You can log or analyze the thinking process

print(f"Total thinking steps: {len(thinking_blocks)}")

Migrating from Manual Thinking

If you're currently using manual thinking with budget_tokens, here's how to migrate:

Before (Deprecated)

# Old approach - manual thinking budget
response = client.messages.create(
    model="claude-opus-4-6",
    max_tokens=16000,
    thinking={
        "type": "enabled",
        "budget_tokens": 4000  # Manual budget
    },
    messages=[...]
)

After (Recommended)

# New approach - adaptive thinking
response = client.messages.create(
    model="claude-opus-4-7",  # Or claude-opus-4-6
    max_tokens=16000,
    thinking={"type": "adaptive"},  # Let Claude decide
    messages=[...]
)

Best Practices for Adaptive Thinking

1. Start with Default Settings

Begin with the default high effort level and adjust based on your specific needs. The default settings are optimized for most use cases.

2. Monitor Performance

Track how Adaptive Thinking affects:
  • Response quality
  • Latency
  • Cost efficiency
  • Task completion rates

3. Use for Appropriate Workloads

Adaptive Thinking excels at:
  • Bimodal tasks: Mix of simple and complex requests
  • Long-horizon workflows: Multi-step reasoning processes
  • Agentic applications: Tool-using agents that benefit from interleaved thinking

4. Consider Cost Implications

While Adaptive Thinking can be more efficient, monitor your usage patterns.
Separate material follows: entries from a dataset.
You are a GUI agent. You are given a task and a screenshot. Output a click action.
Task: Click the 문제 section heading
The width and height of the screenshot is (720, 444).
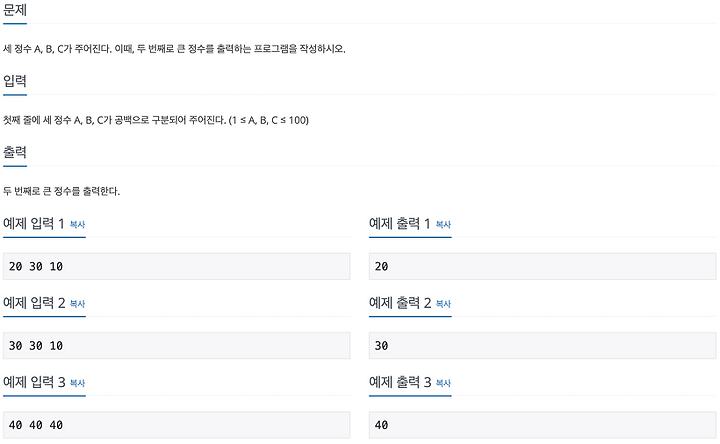point(15,10)
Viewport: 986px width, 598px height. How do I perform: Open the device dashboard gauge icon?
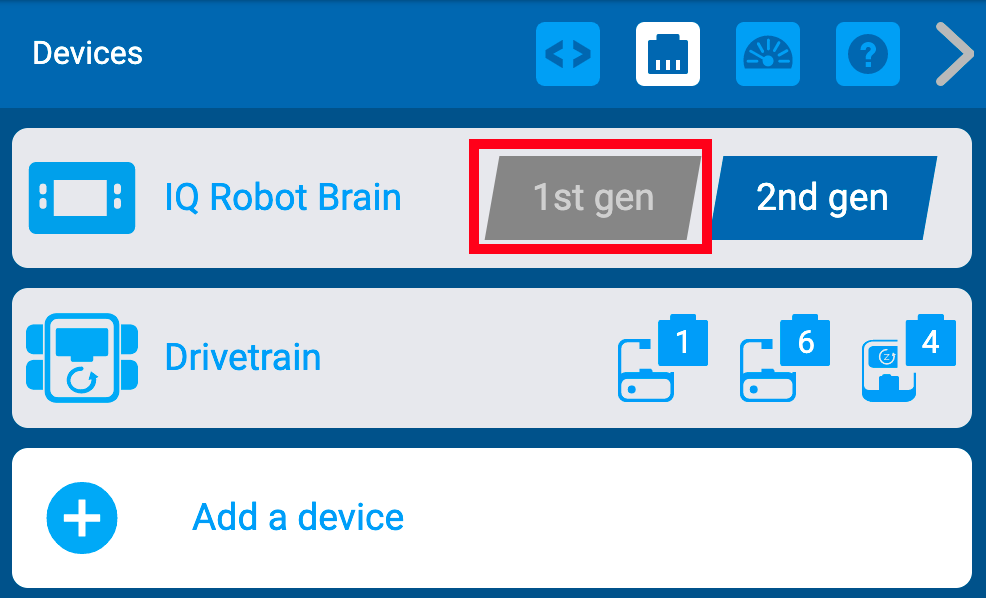[x=767, y=54]
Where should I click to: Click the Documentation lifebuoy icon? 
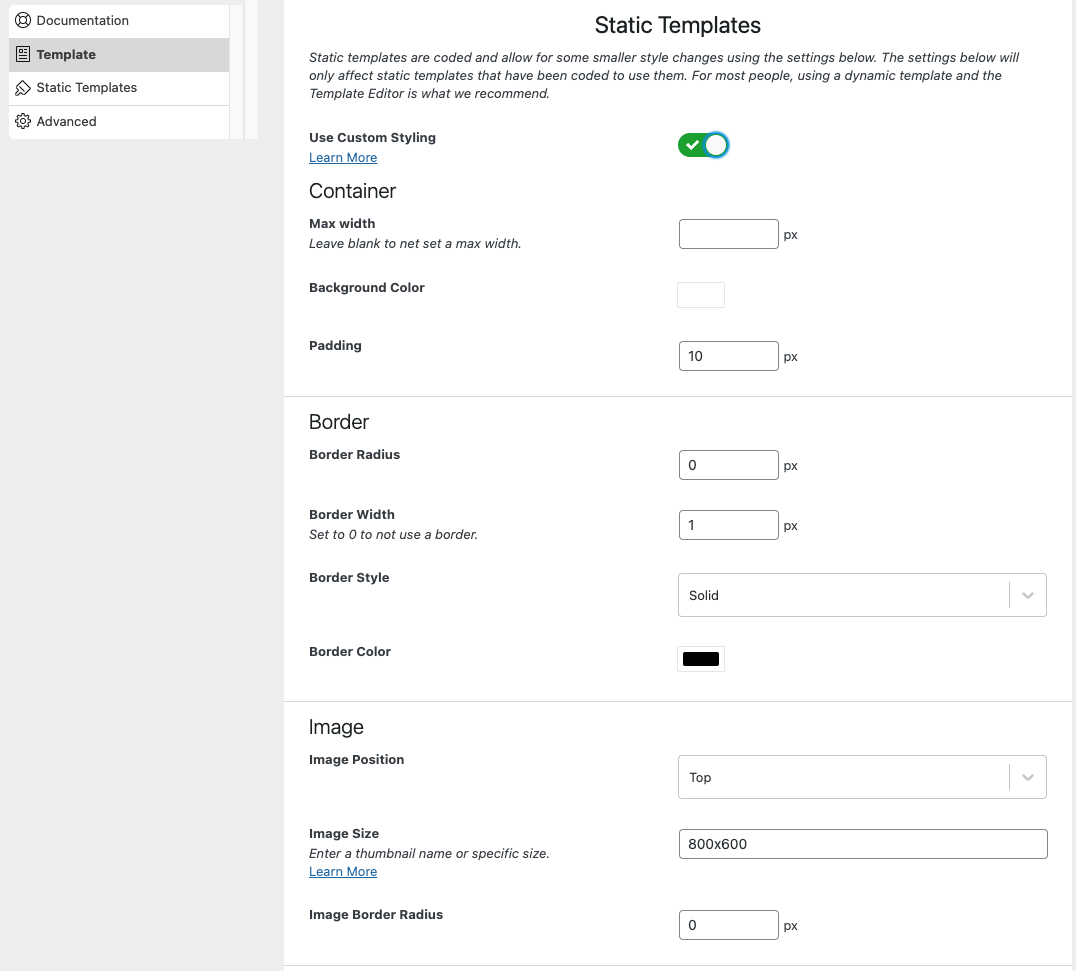tap(23, 20)
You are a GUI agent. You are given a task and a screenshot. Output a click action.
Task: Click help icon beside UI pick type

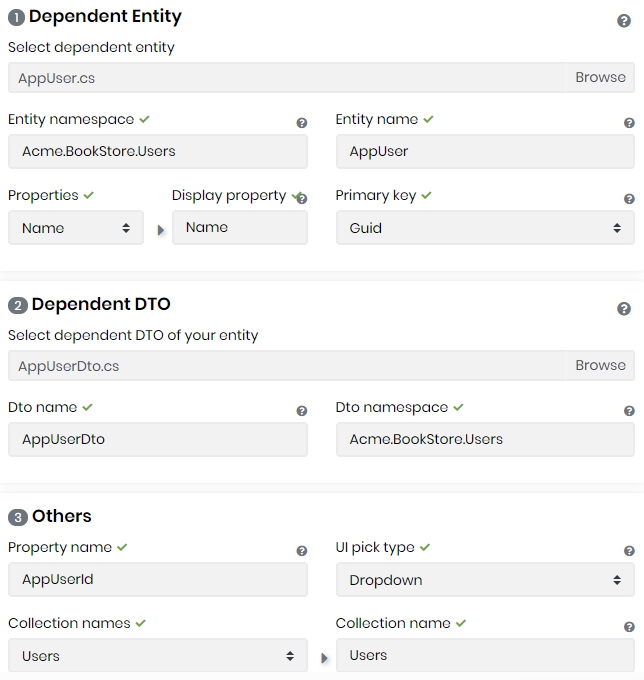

For predictable workloads where you need strict cost control, you might still prefer manual budgeting on supported older models.

Common Use Cases

Complex Problem Solving

# Adaptive thinking for complex analysis
response = client.messages.create(
    model="claude-opus-4-7",
    thinking={"type": "adaptive"},
    messages=[
        {
            "role": "user",
            "content": "Analyze this business strategy and identify potential risks and opportunities...",
        }
    ],
)

Code Review and Analysis

# Code review with adaptive thinking
response = client.messages.create(
    model="claude-opus-4-7",
    thinking={"type": "adaptive"},
    messages=[
        {
            "role": "user",
            "content": "Review this Python code for security vulnerabilities and performance issues...",
        }
    ],
)

Research and Synthesis

# Research synthesis with adaptive reasoning
response = client.messages.create(
    model="claude-opus-4-7",
    thinking={"type": "adaptive"},
    messages=[
        {
            "role": "user",
            "content": "Synthesize findings from these three research papers on climate change...",
        }
    ],
)

Troubleshooting

Common Issues and Solutions

  • 400 Error on Opus 4.7: Ensure you're not using thinking.type: "enabled" or budget_tokens
  • Missing thinking output: Check that you're processing all content blocks in the response
  • Unexpected latency: Try adjusting the effort parameter
  • Migration issues: Test thoroughly when moving from manual to adaptive thinking

Key Takeaways

  • Adaptive Thinking is the future: It's the recommended approach for Claude Opus 4.7 and will become standard across newer models
  • Dynamic beats static: Letting Claude determine thinking needs often yields better results than fixed budgets
  • Migration is essential: If using Opus 4.6 or Sonnet 4.6, plan your migration from manual thinking now
  • Effort parameter adds control: Use effort levels to balance performance, cost, and latency
  • Interleaved thinking is automatic: Agentic workflows benefit from thinking between tool calls without extra configuration
Adaptive Thinking represents a significant step forward in making Claude's reasoning capabilities more accessible and efficient. By implementing this feature in your applications, you can leverage Claude's full potential while simplifying your configuration and often improving performance.